Pixel coordinate grounding data:
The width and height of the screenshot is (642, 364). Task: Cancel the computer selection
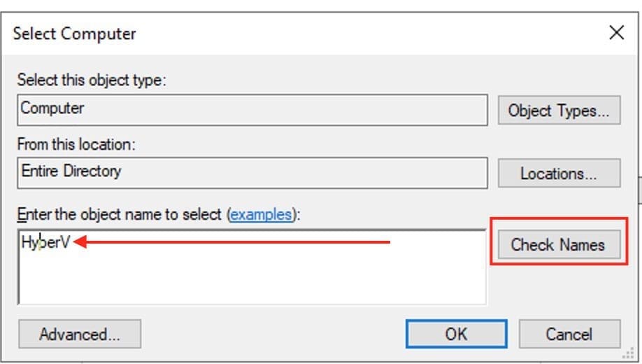tap(569, 334)

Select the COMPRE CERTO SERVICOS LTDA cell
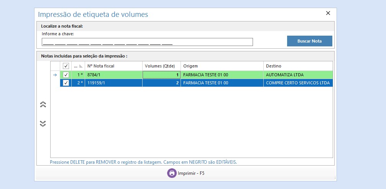(x=297, y=83)
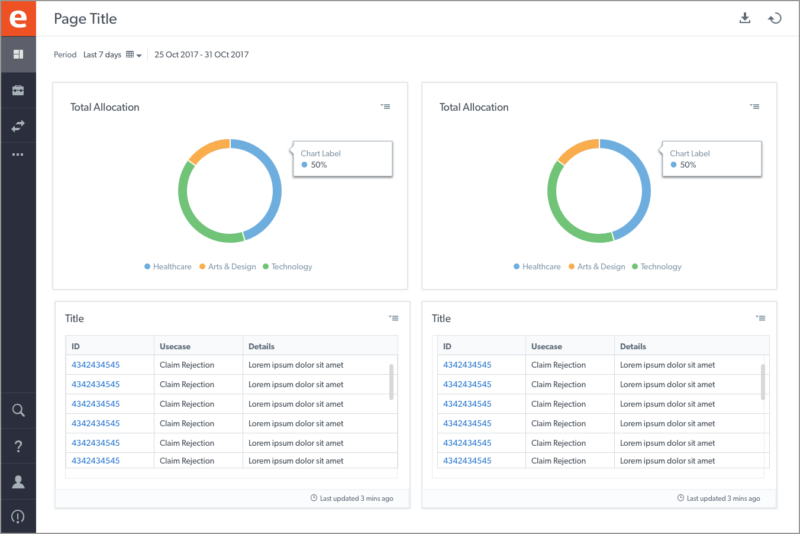Toggle Healthcare legend in the left chart
This screenshot has width=800, height=534.
point(168,266)
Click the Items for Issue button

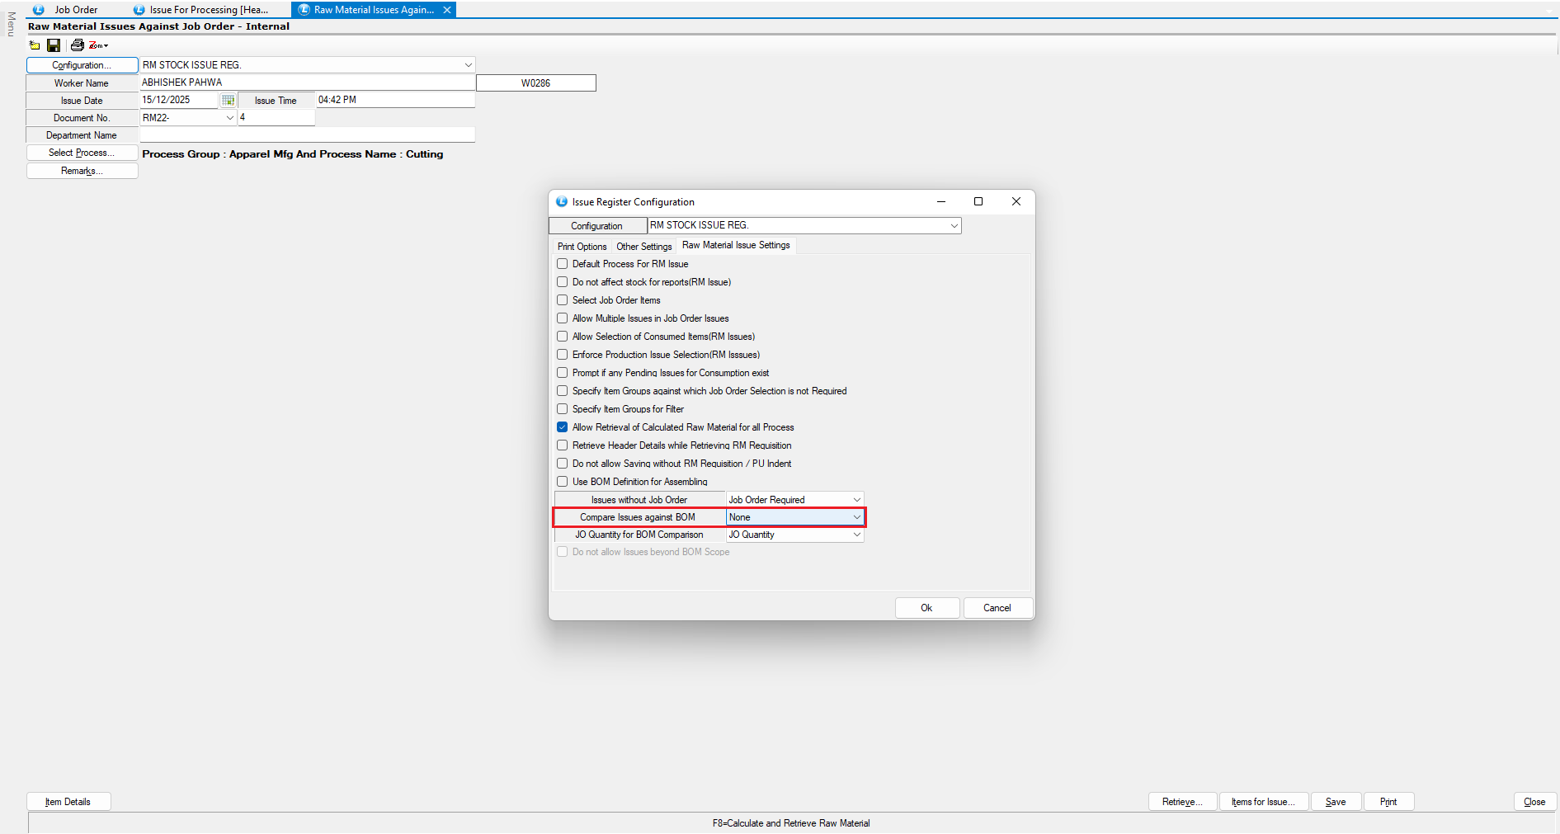coord(1263,802)
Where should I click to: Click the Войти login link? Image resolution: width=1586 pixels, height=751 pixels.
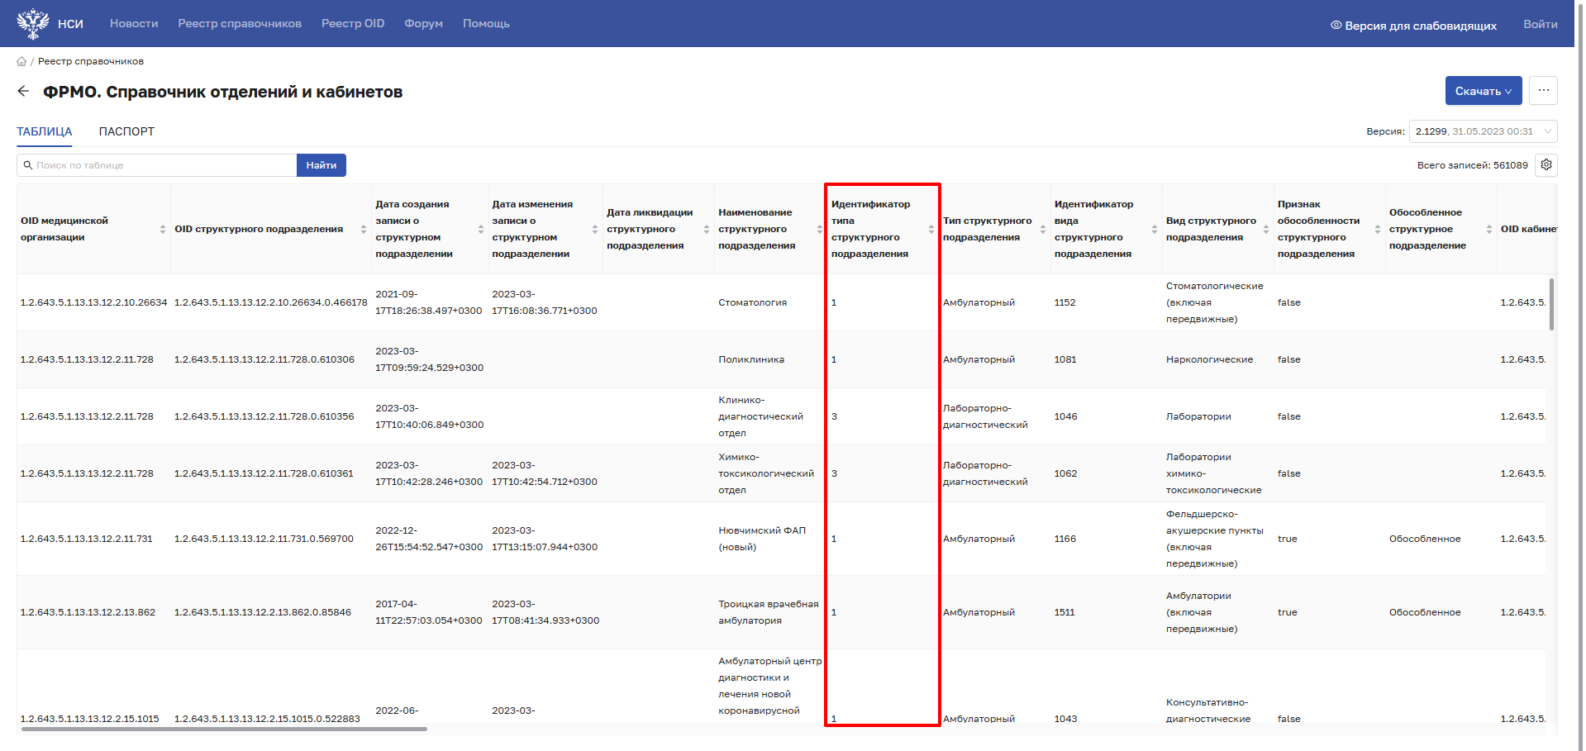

Exercise brief. Reproduce all of the entries exactly as they appear, though any picture they include must be omitted.

Response to the task.
The width and height of the screenshot is (642, 364). Task: Cancel the computer selection
tap(569, 334)

Select the COMPRE CERTO SERVICOS LTDA cell
(x=297, y=83)
Toggle Healthcare legend in the left chart
This screenshot has width=800, height=534.
point(168,266)
Click the Items for Issue button

coord(1263,802)
Where should I click to: Click the Войти login link? Image resolution: width=1586 pixels, height=751 pixels.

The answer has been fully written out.